Thiopurine methyltransferase: should it be measured before commencing thiopurine drug therapy?

Abstract

Thiopurines [azathioprine (AZA), 6-mercaptopurine (6-MP) and thioguanine (6-TG)] have a well-established role as immunosuppressive agents in a variety of chronic inflammatory conditions, haematological neoplasia and in transplant rejection. Despite good overall clinical response rates, particularly when used as steroid sparing agents, adverse effects are a limiting problem leading to withdrawal in up to a quarter of patients. Severe myelosuppression is the most serious toxicity occurring early or occasionally later during treatment.

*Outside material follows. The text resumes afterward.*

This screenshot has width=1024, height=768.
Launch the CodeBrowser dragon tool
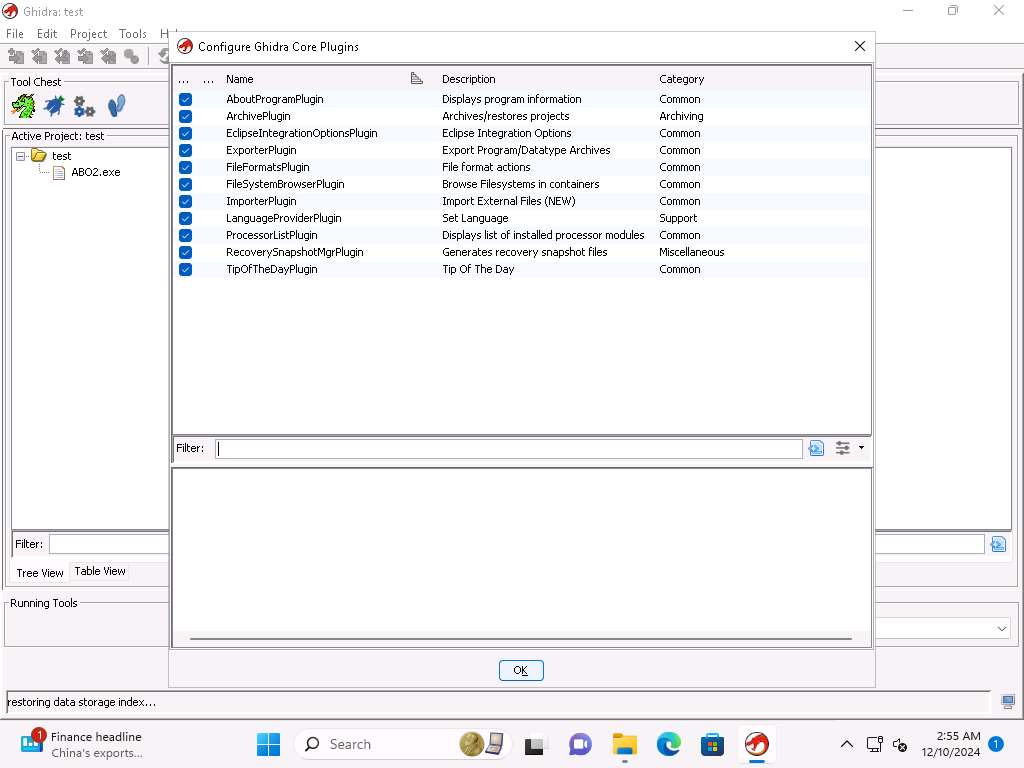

An understanding of the competing pathways involved in the metabolism of thiopurines has important implications for predicting some of the more severe toxicity seen with these drugs. Thiopurine methyl transferase (TPMT) is an enzyme catalysing the methylation of 6-MP, competing with xanthine oxidase (XO) and hypoxanthine guanine phosphoribosyl transferase (HGPRT) to determine the amount of 6-MP metabolised to cytotoxic thioguanine nucleotides. Allelic polymorphisms in the TPMT gene predict the activity of the enzyme such that 1 in 10 of the population are heterozygous and have approximately 50% of normal activity, whilst 1 in 300 are completely deficient. As a result, these individuals are at high risk of severe myelosuppression. Conversely, individuals with very high levels of TPMT activity are hyper-methylators in whom clinical response is less likely. Prior knowledge of TPMT status avoids exposure of individuals with zero TPMT to potentially fatal treatment with AZA or 6-MP and provides one of the best examples of predictive pharmacogenetics in therapeutics. This article reviews literature on the role of TPMT measurement prior to treatment with thiopurines and provides some guidance to the use of TPMT as a guide to tailoring thiopurine therapy.